Top Ten Articles of the Week
In the news August 13th - 17th: Lead in toys, harnessing the sun, ocean acidification, flame retardant, and much more.


1. China's Problems with Lead Go Beyond Tainted Toys
From playthings to paint to gasoline, Chinese companies use lead in a wide range of products and experts say China's children are suffering the health consequences. Beijing has prohibited leaded gasoline in recent years and has tightened standards for other goods. But enforcement is spotty, and lead is still so common that researchers say up to one-fifth of Chinese children tested had unsafe levels in their blood.


2. NYC Gets $354 Million in Federal Funds for Traffic-Toll Plan to Reduce Manhattan Traffic
The federal government has agreed to pay $354 million to New York City to help it launch an ambitious plan to reduce traffic by charging tolls for driving into the busiest parts of Manhattan. New York's effort, called congestion pricing, would be the first such toll program in the U.S., although similar programs already exist in London and Singapore.

### AIM 1
According to the news roundup, why do Chinese children still show unsafe blood lead levels even though Beijing has banned leaded gasoline and tightened standards for other goods? Answer in one to three sentences.
The rows that follow are unrelated to the news roundup above.

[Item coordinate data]
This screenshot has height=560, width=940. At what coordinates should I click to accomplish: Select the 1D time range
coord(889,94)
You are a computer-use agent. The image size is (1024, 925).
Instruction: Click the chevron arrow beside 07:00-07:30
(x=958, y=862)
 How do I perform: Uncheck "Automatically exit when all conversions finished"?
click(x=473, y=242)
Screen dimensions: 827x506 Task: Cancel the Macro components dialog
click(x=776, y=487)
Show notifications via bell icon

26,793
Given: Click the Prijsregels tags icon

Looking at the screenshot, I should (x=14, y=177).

### AIM 2
Return every line of the item coordinate rows verbatim.

### WORKED SOLUTION 1
Enforcement of the rules is spotty. Lead remains so common in Chinese products, from playthings to paint to gasoline, that researchers say up to one-fifth of Chinese children tested had unsafe levels in their blood.

### WORKED SOLUTION 2
This screenshot has height=560, width=940. At what coordinates should I click to accomplish: Select the 1D time range
coord(889,94)
You are a computer-use agent. The image size is (1024, 925).
Instruction: Click the chevron arrow beside 07:00-07:30
(x=958, y=862)
 How do I perform: Uncheck "Automatically exit when all conversions finished"?
click(x=473, y=242)
Screen dimensions: 827x506 Task: Cancel the Macro components dialog
click(x=776, y=487)
Show notifications via bell icon

26,793
Given: Click the Prijsregels tags icon

Looking at the screenshot, I should (x=14, y=177).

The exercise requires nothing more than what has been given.